Prüfen Sie, ob die Aussagen (a), (b) und (c) mit dem untersuchten Text übereinstimmen. Antworten Sie jeweils mit Ja oder Nein und zitieren Sie die entscheidenden Worte des untersuchten Textes wörtlich. (a) Pascal Sigg ist Redaktor beim Infosperber. (b) Der erste Kommentar ist mit 12:15 Uhr datiert. (c) Im zweiten Kommentar heißt es, der Bundesrat habe die Konzessionen für 5G verschenkt.

§ UNTERSUCHTER TEXT:
+++++

Pascal Sigg ist Redaktor beim Infosperber und freier Reporter.

6 Meinungen

  • am 19.01.2024 um 12:01 Uhr
    Permalink

    Info Sperber könnte eine Liste der Handys veröffentlichen mit den Strahlenwerten. Oder geht das nicht? Eine Liste der unschädlicheren Handys und den schädlichen?

  • am 19.01.2024 um 12:15 Uhr
    Permalink

    Traurig wie unsere Regierung (seien es National-, Ständer- und Bundesrat) an unseren Bedürfnissen vorbeiregiert.
    Ich kann nachvollziehen, dass wes Brot ich ess, des Lied ich sing und genau da ist das Übel zu finden.
    Der Bundesrat hat die Konzessionen für 5G teuer verscherbelt, jetzt muss er sein versprechen erfüllen und die Mobilfunkanbieter machen lassen – an wen wende ich mich denn mit einem Hirntumor. Dann heisst’s dann wohl «beweise zuerst, dass dies vom Handy kommt» bzw. «das konnten wir damals nicht wissen* oder mein Favorit von Herrn Berset «isch abe su sehr vertraut die Wissenschaft».
    Und so läuft’s wo man hinschaut – die Glyphosat-Prüfkommission besteht mehrheitlich aus Bayer-Mitarbeitern – allfällige CoVid-Impfprobleme sollen die Hersteller prüfen – der Rückbau der Atomkraftwerke dürfen wir berappen, etc.
    Alles ein mieser, dichter Filzteppich mit null Integrität und Loyalität zum Arbeitgeber, die übrigens wir wären, das Stimmvolk.

+++++

§ ARBEITSMATERIAL:
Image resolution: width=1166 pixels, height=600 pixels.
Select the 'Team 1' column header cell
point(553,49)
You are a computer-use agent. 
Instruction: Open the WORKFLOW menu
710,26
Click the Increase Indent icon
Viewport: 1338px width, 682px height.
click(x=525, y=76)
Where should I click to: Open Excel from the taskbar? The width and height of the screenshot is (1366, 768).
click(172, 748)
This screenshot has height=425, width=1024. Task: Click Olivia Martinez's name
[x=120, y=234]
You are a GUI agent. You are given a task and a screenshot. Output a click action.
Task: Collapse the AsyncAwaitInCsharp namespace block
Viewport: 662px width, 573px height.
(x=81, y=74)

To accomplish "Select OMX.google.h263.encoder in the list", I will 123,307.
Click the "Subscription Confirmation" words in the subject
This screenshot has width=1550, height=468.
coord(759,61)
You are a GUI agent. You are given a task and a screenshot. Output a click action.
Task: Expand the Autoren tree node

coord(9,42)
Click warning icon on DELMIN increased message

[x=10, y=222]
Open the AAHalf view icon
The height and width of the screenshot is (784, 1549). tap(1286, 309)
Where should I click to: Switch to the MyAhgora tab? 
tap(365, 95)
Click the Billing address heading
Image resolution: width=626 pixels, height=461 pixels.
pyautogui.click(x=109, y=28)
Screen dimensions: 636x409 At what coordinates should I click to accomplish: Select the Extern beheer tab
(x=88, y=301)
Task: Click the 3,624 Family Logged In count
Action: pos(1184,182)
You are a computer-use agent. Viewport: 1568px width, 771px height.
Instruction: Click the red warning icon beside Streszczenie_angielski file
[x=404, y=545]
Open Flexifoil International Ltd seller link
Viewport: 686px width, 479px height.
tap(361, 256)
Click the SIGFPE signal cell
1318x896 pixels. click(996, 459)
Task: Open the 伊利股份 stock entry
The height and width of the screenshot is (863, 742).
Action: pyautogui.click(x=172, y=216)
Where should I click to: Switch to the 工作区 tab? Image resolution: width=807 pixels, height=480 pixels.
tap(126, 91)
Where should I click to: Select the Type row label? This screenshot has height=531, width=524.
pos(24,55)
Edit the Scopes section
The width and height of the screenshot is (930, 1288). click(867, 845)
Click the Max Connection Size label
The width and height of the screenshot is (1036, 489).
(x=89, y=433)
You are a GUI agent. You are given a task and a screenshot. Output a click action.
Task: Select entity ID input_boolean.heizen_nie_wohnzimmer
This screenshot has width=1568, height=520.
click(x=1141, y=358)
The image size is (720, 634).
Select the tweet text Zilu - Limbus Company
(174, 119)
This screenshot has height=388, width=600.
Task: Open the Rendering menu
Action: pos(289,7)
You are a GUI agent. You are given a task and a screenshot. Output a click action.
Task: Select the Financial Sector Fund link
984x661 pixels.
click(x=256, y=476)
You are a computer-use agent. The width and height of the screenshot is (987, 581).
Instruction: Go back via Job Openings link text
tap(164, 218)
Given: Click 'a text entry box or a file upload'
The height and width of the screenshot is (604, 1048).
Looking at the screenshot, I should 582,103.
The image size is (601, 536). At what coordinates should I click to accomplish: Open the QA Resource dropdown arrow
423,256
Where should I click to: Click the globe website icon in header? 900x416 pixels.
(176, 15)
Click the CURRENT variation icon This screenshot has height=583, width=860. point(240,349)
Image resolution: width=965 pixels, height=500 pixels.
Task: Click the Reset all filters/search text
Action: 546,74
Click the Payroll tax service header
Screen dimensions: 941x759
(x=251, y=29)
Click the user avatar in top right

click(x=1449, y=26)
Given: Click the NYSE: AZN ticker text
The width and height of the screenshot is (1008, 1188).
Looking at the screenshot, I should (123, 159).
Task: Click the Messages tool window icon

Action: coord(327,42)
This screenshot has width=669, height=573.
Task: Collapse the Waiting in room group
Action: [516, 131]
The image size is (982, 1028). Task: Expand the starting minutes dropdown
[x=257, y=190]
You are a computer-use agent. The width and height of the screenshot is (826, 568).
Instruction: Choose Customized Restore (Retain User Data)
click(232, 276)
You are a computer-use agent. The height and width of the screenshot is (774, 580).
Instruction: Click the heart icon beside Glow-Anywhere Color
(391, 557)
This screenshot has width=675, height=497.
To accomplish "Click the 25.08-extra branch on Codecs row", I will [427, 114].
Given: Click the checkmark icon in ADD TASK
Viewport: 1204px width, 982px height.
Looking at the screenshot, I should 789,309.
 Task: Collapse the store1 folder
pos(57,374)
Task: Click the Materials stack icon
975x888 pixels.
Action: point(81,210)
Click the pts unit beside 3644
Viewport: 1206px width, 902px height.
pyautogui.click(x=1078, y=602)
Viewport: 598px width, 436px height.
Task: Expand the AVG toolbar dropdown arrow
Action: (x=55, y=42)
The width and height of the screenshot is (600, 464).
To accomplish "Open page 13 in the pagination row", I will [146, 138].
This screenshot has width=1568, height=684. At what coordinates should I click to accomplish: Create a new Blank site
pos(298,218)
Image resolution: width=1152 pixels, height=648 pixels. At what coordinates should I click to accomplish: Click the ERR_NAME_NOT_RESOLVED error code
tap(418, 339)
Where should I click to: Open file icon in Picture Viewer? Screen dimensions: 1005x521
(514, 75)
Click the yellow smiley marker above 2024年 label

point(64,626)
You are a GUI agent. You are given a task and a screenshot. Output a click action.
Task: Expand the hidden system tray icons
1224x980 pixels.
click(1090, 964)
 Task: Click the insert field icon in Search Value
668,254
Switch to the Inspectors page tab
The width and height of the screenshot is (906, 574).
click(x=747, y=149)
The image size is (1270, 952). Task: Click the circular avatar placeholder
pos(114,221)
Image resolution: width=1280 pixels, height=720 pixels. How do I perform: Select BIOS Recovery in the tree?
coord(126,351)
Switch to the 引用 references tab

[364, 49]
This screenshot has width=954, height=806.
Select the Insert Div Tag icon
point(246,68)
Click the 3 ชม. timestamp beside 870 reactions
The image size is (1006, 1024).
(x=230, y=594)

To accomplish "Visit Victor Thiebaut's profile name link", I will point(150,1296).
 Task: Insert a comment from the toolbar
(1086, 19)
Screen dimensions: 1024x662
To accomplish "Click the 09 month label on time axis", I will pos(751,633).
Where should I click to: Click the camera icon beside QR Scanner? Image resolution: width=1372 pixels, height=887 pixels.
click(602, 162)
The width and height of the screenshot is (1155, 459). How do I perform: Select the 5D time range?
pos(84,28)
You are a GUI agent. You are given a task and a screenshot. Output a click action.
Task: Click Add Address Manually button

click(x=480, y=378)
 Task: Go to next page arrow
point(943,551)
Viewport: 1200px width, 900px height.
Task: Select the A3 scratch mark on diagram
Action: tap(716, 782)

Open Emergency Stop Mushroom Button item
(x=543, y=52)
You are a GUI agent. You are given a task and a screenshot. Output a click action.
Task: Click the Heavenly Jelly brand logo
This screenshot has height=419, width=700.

+++++

§ LÖSUNG:
(a) Ja: „Pascal Sigg ist Redaktor beim Infosperber und freier Reporter.“
(b) Nein: „am 19.01.2024 um 12:01 Uhr“
(c) Nein: „Der Bundesrat hat die Konzessionen für 5G teuer verscherbelt“